Estimation of Summations

$\frac{1}{n} \sum^n_{k=1} n^{1/k}$

By plotting, you can find that the $\frac{1}{n} \sum^\infty_{k=1} k^{1/k}$ finnally goes to $1$, because $\{k^{1/k}\} \to 1$, from which the average goes to $1$ by Cesaro-Stolz lemma.
Now replacing this sum by $\frac{1}{n} \sum^\infty_{k=1} n^{1/k}$, it helps to estimate the new summation by splitting the sum into two pieces.

The summation is

$$n + n^{1/2} + n^{1/3} + \ldots n^{1/n}.$$ The first $\ln(n)$ terms can be estimated by summing $\sqrt n$.

Why would the upper bound $n^{1/k} \leq \sqrt n$ for the first $\ln(n)$ work?? The reason is that we know the sum $\sum_{2 \leq k < \ln n} n^{1/k} \leq \ln(n) \sqrt n = o(n)$, and so this upper bound is sufficient.

Now we estimate $\sum_{\ln n \leq k \leq n} n^{1/k}$.

Inequality

The first inequality to use is $$e^{\ln n /k} \leq \frac{\ln n}{k} + 1$$ for $k\geq \ln n$. ($e^x < 3 \implies e^x < 3x +1$ for $x\in [0,1]$)

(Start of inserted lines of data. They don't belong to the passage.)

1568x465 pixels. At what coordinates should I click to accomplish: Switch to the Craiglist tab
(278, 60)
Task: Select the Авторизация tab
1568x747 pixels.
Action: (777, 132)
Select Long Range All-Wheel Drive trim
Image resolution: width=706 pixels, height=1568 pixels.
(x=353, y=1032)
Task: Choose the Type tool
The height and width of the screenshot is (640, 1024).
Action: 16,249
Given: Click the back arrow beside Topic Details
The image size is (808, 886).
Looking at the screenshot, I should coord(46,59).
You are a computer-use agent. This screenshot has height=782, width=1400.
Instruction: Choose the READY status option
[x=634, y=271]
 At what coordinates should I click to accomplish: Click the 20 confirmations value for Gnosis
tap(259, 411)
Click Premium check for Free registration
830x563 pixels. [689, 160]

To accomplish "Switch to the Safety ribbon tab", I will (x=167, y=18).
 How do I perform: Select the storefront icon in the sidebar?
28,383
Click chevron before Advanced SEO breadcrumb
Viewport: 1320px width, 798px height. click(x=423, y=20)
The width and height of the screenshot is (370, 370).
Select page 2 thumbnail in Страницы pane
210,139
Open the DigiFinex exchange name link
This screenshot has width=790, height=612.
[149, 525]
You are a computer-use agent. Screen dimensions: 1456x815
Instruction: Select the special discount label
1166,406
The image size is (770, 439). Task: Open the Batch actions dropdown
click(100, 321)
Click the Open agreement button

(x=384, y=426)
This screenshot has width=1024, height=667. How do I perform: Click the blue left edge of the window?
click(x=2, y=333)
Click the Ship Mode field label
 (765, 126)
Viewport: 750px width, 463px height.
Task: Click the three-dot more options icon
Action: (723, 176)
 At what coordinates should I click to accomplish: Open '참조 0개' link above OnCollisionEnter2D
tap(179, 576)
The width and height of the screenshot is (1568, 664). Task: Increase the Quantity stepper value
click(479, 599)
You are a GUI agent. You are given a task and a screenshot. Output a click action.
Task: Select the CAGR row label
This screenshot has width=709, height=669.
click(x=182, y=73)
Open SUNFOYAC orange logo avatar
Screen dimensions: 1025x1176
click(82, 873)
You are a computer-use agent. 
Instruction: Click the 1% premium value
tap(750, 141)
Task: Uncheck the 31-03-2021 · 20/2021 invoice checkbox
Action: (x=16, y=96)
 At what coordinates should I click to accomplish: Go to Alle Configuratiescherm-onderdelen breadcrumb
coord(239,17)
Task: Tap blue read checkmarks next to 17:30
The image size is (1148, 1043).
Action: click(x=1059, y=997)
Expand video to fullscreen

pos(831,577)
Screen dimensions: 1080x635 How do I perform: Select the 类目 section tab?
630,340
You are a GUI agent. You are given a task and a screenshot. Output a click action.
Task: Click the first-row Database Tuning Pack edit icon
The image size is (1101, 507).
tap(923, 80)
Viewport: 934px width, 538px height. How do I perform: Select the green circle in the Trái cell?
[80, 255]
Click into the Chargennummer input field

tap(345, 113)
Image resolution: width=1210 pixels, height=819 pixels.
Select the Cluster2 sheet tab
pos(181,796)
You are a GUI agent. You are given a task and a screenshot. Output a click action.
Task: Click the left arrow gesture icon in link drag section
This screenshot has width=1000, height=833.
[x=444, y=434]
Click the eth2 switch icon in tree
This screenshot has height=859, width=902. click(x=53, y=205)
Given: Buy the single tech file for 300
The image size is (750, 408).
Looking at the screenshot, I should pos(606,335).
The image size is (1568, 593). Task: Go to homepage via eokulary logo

Also, for $k \geq 2$,$$1/k = \int^{k}_{k-1} \frac{1}{k} dt <\int^{k}_{k-1} \frac{1}{t} dt$$

So $$\sum^n_{k=2} 1/k < \sum^n_{k=2} \int^k_{k-1} \frac{1}{t}dt = \int^n_{1} \frac{1}{t}dt =\ln n \tag{1}$$

Concluding Estimate

$$\sum_{\ln n < k \leq n} n^{1/k} = \sum_{\ln n < k \leq n} e^{\ln n/k} < 3 \ln n \left(\sum^n_{k=2} \frac{1}{k}\right) + n< 3\ln n \ln n + n = o(n) + n$$